A voter fills out his ballot at an early voting location in Alexandria, Va.

Two Army veterans will go head-to-head for Virginia’s 7th Congressional District, setting up what is expected to be a costly and contentious race for an open seat in a battleground district.

Republicans picked Derrick Anderson, 39, a lawyer and former Army Green Beret who was supported by House GOP leaders in the testy intraparty fight between six candidates.

Democrats chose retired Army Col. Yevgeny “Eugene” Vindman, 49, one of the twin Army officers involved in former President Trump’s first impeachment trial.

The two are vying to succeed Rep. Abigail Spanberger (D), who chose to run for Virginia governor next year.

“It’s going to be one of the marquee national races this fall,” said Stephen Farnsworth, a political analyst at the University of Mary Washington. 

“Because it’s close to [Washington, D.C.], both parties are going to be paying a lot of attention to this race.

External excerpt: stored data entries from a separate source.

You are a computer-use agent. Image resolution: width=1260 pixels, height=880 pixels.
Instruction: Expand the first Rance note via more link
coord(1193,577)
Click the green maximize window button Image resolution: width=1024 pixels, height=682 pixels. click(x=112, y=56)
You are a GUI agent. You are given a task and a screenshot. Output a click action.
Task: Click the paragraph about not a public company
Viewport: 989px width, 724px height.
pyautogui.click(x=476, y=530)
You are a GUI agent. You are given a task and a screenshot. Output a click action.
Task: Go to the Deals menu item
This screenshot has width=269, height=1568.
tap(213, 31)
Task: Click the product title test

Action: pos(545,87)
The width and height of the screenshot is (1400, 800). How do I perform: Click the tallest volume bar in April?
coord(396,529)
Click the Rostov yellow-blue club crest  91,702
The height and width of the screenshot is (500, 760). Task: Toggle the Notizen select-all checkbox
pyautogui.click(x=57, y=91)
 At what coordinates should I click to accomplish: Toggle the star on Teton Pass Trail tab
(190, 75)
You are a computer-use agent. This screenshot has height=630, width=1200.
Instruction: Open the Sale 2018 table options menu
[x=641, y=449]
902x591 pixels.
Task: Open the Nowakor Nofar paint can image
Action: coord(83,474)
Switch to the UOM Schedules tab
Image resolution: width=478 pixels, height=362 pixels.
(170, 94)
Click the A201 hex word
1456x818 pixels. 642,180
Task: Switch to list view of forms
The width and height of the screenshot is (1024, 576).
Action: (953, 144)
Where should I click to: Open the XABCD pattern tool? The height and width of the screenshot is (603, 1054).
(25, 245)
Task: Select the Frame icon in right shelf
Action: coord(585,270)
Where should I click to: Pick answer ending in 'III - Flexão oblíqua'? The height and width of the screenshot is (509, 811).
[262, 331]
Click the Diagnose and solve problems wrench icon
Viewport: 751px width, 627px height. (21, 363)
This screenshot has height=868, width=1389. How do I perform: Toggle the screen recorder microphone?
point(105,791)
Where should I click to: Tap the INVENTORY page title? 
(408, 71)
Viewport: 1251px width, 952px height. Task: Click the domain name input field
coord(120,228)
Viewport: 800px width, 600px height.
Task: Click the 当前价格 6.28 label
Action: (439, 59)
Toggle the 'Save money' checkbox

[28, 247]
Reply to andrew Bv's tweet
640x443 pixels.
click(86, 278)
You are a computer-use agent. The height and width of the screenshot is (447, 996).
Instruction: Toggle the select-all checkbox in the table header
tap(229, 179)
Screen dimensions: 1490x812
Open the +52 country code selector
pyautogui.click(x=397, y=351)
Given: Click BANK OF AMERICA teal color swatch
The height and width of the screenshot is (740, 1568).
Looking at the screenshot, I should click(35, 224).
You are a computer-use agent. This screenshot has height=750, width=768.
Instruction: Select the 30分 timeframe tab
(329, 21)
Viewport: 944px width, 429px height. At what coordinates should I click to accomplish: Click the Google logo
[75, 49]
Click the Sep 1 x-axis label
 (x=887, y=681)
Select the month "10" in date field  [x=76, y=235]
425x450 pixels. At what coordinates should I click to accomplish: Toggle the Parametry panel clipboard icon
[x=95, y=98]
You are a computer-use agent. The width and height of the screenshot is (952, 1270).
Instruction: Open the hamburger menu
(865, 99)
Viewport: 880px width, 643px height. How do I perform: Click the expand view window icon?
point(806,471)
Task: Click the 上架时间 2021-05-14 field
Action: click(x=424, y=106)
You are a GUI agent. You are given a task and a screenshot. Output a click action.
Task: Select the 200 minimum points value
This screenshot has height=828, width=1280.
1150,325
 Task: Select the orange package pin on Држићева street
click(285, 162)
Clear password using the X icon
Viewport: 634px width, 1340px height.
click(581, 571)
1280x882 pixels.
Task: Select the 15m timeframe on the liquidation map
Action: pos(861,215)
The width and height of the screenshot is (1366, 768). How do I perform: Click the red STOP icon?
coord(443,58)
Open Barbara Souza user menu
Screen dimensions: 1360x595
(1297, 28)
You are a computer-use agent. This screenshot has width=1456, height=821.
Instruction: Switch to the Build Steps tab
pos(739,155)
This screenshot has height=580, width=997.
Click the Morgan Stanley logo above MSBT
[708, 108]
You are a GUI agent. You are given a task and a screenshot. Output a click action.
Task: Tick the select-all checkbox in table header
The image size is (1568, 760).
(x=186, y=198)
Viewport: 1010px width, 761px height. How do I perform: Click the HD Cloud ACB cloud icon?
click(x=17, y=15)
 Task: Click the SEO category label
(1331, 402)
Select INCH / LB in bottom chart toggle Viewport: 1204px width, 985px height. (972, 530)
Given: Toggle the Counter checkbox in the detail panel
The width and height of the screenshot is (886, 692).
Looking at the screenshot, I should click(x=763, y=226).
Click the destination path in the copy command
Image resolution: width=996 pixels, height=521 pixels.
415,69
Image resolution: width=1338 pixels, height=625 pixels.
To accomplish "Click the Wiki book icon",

It will have lots of money, lots of national attention, and people will look at it as something of a bellwether for swing districts around the country.”

In few places are military issues more likely to dominate than in Virginia’s 7th District, the swath of land that sits between Alexandria and Richmond and hugs both the coast of the Potomac River in the east and the foothills of Shenandoah National Park in the west. The area is home to numerous defense contractors, a sizable concentration of military veterans, Marine Corps Base Quantico and Army Garrison Fort A.P. Hill.

Both candidates leaned heavily on their military records during their respective primaries, with the same messaging expected to carry over in the lead-up to November.

“This is a district where national security oriented candidates do well, and Republicans and Democrats have both chosen people with extensive national security backgrounds, biographies tailor made for this district,” Farnsworth said. 

“You’re talking about a district that is chock full of defense contractors, active duty military, retired military, retired federal employees, all looking at national security credentials as an important asset.”

Anderson, who served in the Army from 2006 to 2014, was a Bronze Star recipient at just 29 and has been deployed to Afghanistan, Iraq, Bahrain, Jordan and Lebanon. The top fundraiser in his crowded race, he won the state’s June 18 primary and he earned the endorsement of Trump last week.

“Derrick is America First all the way, and he is running against a weak and pathetic Democrat named Yevgeny ‘Eugene’ Vindman who … lied to push the Ukraine Impeachment Hoax, a continuation of the greatest and most dangerous Political WITCH HUNT in the History of our Country,” Trump wrote. 

This is Anderson’s second time seeking a congressional seat, with his first run in 2022 ending in a narrow defeat in the Republican primary.

This time around Anderson’s race was equally narrow, with the former Green Beret capturing about 45 percent of the vote but beating his closest competitor Cameron Hamilton — a former Navy SEAL backed by the House Freedom Caucus — by just 2,891 votes.

The GOP nominee’s first general election TV ad, aired June 27 during the presidential debate, highlighted his military background.

“We hear it every day. America’s more divided than ever. When I led men and women in combat, nobody had a red or blue jersey on. We all wore America’s uniform with pride. I know what leadership really means,” Anderson says in the ad.

Vindman, a first-time candidate, served in the Army for more than 25 years. He handily beat out his competitors by grabbing just more than 49 percent of the vote after a massive fundraising haul, with his closest competitor, Elizabeth Guzman, only managing to capture 15 percent.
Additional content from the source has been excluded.